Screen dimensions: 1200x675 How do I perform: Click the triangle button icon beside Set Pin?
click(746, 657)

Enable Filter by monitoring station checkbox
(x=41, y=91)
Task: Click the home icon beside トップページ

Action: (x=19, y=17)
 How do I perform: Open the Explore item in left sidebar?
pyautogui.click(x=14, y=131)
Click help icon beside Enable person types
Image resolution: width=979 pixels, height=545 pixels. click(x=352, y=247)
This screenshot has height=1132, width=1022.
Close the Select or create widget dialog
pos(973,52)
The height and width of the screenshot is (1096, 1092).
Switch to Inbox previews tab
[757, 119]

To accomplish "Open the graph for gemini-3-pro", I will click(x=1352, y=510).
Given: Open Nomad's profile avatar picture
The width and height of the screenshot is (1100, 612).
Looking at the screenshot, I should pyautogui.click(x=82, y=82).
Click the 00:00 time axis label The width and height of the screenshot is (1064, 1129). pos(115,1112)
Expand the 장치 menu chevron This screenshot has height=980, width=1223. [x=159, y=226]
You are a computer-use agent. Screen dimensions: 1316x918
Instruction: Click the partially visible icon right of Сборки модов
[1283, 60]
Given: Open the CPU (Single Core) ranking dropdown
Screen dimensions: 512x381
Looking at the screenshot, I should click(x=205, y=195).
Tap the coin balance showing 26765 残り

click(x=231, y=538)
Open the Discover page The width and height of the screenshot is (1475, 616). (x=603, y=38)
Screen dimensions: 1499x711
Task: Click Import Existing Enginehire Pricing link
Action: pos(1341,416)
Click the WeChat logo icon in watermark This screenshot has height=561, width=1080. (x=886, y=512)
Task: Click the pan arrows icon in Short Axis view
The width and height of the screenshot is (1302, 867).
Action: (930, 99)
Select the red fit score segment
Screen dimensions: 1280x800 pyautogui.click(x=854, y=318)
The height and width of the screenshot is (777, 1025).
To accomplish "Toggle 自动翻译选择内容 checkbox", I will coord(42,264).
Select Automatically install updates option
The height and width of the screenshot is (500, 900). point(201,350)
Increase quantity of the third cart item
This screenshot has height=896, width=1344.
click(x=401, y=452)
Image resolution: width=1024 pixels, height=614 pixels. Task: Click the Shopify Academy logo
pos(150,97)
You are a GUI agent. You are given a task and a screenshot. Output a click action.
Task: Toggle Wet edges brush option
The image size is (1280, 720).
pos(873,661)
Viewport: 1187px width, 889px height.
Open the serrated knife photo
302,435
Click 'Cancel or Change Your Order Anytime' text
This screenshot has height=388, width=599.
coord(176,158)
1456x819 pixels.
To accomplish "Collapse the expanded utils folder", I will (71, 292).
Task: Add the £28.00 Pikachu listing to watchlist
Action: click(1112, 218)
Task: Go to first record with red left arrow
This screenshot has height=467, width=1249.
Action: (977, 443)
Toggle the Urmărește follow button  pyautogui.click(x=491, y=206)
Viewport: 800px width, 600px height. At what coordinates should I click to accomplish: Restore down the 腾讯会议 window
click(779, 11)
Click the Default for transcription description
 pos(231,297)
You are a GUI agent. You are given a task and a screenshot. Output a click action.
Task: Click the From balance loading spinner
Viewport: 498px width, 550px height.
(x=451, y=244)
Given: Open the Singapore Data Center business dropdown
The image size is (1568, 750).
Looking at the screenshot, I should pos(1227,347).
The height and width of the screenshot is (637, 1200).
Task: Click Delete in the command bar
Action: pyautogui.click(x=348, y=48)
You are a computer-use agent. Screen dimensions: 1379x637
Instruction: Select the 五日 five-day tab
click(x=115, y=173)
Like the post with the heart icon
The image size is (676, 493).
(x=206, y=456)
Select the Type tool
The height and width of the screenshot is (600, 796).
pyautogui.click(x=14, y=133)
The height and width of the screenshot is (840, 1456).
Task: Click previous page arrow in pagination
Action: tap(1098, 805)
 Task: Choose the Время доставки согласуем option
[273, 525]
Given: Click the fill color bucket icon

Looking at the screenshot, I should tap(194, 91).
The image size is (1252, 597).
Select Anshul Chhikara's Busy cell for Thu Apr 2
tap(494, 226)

EXERCISE BRIEF: Copy out the material word for word, from the line that contains "Viewport: 800px width, 600px" through the end of the material, and nothing else.

EXERCISE ANSWER:
Viewport: 800px width, 600px height. At what coordinates should I click to accomplish: Restore down the 腾讯会议 window
click(779, 11)
Click the Default for transcription description
 pos(231,297)
You are a GUI agent. You are given a task and a screenshot. Output a click action.
Task: Click the From balance loading spinner
Viewport: 498px width, 550px height.
(x=451, y=244)
Given: Open the Singapore Data Center business dropdown
The image size is (1568, 750).
Looking at the screenshot, I should pos(1227,347).
The height and width of the screenshot is (637, 1200).
Task: Click Delete in the command bar
Action: pyautogui.click(x=348, y=48)
You are a computer-use agent. Screen dimensions: 1379x637
Instruction: Select the 五日 five-day tab
click(x=115, y=173)
Like the post with the heart icon
The image size is (676, 493).
(x=206, y=456)
Select the Type tool
The height and width of the screenshot is (600, 796).
pyautogui.click(x=14, y=133)
The height and width of the screenshot is (840, 1456).
Task: Click previous page arrow in pagination
Action: tap(1098, 805)
 Task: Choose the Время доставки согласуем option
[273, 525]
Given: Click the fill color bucket icon

Looking at the screenshot, I should tap(194, 91).
The image size is (1252, 597).
Select Anshul Chhikara's Busy cell for Thu Apr 2
tap(494, 226)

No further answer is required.